** What the exercise asks **
Whenever "user" appears in a line of the entries below, that line counts; give the total only.

** Saved data entries **

::::::::::

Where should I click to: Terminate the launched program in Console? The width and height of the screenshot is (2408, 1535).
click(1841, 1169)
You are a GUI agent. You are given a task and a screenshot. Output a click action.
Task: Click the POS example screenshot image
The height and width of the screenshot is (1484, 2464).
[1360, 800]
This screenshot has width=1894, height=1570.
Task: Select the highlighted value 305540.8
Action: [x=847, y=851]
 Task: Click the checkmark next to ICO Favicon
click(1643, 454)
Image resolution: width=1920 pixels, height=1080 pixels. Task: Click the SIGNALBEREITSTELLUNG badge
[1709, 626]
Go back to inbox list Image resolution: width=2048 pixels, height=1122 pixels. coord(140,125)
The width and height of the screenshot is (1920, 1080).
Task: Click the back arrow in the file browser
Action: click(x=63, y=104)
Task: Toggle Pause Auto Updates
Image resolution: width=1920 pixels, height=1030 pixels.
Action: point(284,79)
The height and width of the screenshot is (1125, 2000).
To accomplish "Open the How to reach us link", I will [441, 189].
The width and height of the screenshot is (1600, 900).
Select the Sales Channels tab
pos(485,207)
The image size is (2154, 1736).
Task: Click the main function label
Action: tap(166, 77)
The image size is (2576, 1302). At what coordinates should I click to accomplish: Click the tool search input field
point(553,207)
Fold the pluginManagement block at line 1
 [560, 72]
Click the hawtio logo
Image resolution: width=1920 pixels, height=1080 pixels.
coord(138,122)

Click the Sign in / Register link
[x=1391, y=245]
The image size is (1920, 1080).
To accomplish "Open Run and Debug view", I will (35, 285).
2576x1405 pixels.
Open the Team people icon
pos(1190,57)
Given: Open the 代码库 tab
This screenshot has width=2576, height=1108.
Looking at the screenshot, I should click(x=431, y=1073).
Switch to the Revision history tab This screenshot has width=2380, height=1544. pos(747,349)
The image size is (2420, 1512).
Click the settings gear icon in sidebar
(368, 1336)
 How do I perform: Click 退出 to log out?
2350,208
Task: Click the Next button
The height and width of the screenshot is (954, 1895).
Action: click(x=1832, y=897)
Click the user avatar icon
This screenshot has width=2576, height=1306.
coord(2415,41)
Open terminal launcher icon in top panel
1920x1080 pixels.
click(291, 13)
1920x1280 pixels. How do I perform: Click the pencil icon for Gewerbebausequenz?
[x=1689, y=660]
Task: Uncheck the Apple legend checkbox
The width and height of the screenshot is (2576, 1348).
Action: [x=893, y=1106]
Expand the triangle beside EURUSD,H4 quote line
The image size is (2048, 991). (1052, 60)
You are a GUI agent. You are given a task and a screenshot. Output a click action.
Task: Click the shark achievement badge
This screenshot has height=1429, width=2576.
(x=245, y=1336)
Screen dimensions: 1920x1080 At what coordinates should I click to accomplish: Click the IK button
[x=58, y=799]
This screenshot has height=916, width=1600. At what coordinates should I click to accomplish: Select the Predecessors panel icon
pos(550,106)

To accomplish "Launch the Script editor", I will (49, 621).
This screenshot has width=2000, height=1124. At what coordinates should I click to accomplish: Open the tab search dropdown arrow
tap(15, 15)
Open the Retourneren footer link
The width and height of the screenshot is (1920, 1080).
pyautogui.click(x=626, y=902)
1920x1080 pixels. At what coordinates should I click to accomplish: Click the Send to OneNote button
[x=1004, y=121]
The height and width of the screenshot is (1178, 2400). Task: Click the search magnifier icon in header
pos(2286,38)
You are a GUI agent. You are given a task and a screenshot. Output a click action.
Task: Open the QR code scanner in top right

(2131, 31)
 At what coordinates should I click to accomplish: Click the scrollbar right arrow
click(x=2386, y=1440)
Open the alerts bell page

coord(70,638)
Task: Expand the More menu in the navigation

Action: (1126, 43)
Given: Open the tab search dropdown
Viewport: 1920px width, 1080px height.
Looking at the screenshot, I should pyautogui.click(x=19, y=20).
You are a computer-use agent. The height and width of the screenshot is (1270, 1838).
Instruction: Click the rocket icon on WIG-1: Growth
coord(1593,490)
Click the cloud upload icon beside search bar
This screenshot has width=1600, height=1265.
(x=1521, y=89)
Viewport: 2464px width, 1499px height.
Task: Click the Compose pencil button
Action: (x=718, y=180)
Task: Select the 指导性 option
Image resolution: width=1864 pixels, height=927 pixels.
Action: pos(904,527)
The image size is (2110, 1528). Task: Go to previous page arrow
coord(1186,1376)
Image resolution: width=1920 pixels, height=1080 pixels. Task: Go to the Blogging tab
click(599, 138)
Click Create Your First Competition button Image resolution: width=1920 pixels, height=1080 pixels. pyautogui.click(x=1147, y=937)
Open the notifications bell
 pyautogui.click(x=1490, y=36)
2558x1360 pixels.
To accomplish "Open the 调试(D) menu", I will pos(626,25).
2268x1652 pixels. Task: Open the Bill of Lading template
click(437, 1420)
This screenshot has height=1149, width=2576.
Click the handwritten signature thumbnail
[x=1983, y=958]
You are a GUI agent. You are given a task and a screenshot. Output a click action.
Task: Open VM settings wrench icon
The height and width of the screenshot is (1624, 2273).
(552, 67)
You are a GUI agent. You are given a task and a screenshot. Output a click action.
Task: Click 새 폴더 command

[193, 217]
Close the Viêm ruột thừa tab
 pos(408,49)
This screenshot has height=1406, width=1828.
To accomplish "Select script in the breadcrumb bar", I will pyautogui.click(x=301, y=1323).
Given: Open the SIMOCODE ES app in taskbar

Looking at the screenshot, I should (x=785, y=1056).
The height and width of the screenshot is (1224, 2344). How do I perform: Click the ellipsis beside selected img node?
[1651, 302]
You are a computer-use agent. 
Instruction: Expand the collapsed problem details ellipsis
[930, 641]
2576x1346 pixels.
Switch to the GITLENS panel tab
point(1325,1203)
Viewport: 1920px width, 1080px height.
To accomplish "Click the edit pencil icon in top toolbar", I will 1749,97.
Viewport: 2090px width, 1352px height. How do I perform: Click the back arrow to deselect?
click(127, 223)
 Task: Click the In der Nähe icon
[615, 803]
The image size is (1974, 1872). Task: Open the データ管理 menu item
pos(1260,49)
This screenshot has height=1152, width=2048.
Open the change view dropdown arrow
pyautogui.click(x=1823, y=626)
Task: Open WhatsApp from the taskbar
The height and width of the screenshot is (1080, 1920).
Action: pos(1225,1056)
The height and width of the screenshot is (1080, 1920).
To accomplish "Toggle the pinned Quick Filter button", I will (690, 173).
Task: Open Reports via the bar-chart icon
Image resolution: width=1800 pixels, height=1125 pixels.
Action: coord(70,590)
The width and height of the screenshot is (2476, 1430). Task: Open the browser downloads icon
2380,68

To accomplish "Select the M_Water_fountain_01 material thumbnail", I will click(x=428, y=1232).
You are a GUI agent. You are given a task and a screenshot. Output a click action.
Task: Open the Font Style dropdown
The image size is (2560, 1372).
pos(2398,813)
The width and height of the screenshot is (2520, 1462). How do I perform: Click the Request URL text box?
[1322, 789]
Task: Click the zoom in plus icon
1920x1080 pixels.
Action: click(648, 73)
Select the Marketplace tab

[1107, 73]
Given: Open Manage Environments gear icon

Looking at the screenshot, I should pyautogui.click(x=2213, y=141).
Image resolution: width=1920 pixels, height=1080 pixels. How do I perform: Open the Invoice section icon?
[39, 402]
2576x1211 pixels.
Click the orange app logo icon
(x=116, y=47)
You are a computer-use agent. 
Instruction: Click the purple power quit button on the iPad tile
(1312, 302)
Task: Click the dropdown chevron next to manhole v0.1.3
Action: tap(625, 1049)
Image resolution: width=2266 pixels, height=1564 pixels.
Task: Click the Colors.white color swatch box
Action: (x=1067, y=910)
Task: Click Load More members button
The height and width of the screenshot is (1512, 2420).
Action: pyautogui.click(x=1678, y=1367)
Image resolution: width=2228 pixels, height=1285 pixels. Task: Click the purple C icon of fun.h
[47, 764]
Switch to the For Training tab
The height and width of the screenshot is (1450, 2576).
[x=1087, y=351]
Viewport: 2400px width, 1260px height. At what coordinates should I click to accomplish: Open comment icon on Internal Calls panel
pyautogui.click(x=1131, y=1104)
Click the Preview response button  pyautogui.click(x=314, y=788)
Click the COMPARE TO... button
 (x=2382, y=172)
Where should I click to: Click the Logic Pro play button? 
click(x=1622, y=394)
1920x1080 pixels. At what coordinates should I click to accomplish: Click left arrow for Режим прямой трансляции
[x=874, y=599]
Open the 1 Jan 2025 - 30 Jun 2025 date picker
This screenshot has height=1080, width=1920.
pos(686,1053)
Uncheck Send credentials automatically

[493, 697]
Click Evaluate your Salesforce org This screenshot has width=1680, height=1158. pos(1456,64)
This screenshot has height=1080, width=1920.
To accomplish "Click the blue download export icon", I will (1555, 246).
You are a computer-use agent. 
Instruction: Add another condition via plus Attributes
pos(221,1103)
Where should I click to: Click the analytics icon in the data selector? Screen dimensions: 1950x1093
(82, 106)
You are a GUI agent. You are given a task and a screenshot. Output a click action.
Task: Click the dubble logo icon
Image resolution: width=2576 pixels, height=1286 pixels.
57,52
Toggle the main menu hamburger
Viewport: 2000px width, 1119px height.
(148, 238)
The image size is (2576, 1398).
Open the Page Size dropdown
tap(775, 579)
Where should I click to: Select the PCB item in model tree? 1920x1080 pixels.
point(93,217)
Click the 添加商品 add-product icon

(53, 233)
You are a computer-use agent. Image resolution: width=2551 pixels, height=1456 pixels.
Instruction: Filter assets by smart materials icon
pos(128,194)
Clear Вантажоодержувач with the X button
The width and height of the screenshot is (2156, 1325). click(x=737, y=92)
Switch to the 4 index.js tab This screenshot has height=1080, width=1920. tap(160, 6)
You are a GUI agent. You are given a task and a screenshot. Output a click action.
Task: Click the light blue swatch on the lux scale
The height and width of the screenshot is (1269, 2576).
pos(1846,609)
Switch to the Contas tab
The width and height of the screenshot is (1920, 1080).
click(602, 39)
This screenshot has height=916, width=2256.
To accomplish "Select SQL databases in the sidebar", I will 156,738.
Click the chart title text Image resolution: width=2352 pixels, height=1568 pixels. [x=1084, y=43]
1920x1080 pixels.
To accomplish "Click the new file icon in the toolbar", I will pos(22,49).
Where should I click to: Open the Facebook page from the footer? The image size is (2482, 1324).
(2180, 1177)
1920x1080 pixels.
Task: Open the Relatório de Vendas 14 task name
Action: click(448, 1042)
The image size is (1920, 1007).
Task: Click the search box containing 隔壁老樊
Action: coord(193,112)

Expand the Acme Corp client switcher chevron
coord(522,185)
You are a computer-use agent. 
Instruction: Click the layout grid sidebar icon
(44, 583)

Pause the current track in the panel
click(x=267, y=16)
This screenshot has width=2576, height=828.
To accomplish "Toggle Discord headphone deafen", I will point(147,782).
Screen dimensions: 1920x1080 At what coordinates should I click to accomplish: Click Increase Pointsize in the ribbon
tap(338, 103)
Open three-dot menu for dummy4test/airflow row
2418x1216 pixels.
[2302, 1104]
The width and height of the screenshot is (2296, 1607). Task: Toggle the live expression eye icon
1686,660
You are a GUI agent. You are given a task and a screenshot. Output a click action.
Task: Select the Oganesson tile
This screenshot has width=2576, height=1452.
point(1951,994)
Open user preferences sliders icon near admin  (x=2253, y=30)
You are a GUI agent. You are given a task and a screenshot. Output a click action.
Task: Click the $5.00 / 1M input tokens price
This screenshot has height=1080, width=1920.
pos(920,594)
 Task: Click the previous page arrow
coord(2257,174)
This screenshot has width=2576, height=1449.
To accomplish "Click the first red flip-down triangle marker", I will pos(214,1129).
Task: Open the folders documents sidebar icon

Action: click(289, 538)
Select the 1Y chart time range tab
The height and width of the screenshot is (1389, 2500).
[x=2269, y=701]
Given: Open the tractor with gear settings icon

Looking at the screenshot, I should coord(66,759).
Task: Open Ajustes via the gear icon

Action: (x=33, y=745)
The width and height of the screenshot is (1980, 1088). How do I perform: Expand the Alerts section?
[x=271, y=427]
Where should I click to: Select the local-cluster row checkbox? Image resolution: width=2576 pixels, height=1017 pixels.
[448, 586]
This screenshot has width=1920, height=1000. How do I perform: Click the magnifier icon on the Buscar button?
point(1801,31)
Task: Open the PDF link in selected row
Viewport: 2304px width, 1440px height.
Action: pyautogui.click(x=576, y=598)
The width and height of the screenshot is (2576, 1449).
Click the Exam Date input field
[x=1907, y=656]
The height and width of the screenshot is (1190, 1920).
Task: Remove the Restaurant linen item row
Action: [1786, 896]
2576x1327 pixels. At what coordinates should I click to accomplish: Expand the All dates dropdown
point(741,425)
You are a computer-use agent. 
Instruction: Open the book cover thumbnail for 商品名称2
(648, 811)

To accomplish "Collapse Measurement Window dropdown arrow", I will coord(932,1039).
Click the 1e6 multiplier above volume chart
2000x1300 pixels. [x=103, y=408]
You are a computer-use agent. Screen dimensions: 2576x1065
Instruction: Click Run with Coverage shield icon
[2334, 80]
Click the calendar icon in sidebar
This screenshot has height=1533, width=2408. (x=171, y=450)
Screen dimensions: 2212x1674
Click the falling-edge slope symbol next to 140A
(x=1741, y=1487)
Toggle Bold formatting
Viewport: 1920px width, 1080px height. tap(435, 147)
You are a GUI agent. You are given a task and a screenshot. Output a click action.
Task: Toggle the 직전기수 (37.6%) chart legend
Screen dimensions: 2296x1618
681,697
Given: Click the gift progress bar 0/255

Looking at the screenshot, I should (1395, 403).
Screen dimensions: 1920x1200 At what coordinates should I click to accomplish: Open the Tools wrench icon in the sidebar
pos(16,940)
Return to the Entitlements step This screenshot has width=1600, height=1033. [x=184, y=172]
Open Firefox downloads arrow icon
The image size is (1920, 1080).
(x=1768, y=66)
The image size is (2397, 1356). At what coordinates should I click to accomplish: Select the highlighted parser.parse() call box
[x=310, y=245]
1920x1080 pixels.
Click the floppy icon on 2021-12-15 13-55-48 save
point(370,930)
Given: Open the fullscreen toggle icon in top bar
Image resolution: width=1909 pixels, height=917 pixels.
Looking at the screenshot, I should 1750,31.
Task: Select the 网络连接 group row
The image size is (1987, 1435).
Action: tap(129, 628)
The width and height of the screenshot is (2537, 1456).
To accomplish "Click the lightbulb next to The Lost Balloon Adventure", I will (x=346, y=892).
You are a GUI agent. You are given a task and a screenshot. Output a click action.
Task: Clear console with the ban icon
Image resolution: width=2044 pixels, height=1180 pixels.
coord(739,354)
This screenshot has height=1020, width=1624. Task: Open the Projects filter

::::::::::

** Your solution **
2